[INFORMATION SUPPLIED — start]
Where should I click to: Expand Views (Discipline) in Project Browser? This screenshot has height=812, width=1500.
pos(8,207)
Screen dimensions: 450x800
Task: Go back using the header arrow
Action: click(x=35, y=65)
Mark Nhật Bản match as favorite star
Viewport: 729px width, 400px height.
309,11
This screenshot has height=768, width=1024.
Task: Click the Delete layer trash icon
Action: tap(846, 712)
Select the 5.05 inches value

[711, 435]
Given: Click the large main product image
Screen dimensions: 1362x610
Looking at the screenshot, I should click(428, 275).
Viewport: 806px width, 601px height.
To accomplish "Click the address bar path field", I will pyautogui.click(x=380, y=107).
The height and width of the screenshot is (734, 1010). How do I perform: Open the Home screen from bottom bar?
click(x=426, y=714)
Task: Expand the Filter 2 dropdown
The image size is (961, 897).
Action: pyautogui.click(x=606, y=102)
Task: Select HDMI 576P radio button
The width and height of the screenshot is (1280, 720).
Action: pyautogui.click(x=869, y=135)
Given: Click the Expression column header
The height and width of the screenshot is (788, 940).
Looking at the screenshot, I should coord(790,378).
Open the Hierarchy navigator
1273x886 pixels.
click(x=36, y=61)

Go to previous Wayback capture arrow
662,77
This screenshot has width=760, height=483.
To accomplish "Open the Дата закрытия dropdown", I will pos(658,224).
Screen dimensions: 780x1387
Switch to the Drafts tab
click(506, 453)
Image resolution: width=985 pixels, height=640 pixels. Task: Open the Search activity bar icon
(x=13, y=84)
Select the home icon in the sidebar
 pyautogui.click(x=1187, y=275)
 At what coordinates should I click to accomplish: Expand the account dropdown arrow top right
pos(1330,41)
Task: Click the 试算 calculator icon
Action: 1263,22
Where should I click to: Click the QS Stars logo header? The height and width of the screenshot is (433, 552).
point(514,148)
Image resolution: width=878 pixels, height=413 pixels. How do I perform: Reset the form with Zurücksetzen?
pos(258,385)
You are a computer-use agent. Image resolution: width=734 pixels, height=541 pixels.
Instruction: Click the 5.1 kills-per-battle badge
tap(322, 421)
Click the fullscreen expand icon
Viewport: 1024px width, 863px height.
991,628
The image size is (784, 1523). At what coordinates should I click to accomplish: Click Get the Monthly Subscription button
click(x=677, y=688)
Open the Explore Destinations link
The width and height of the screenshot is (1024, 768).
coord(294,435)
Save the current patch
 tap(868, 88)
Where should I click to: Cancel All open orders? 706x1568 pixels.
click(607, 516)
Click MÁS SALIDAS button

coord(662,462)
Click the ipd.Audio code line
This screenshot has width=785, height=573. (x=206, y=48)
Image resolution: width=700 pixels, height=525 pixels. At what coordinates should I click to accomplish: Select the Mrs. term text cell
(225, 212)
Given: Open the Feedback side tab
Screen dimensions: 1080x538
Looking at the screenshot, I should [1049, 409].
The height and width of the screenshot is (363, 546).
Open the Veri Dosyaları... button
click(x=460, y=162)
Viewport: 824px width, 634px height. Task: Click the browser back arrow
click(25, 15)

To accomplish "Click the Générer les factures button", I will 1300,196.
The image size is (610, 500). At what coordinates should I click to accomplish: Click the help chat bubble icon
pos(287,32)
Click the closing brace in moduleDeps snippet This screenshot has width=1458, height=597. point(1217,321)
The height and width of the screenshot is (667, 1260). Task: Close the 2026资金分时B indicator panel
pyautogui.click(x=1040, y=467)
[INFORMATION SUPPLIED — finish]
- PROBLEM STATEMENT -
Among the lines of the material, some contain the string "will". State how many, and nothing more.

- ANSWER SPACE -
3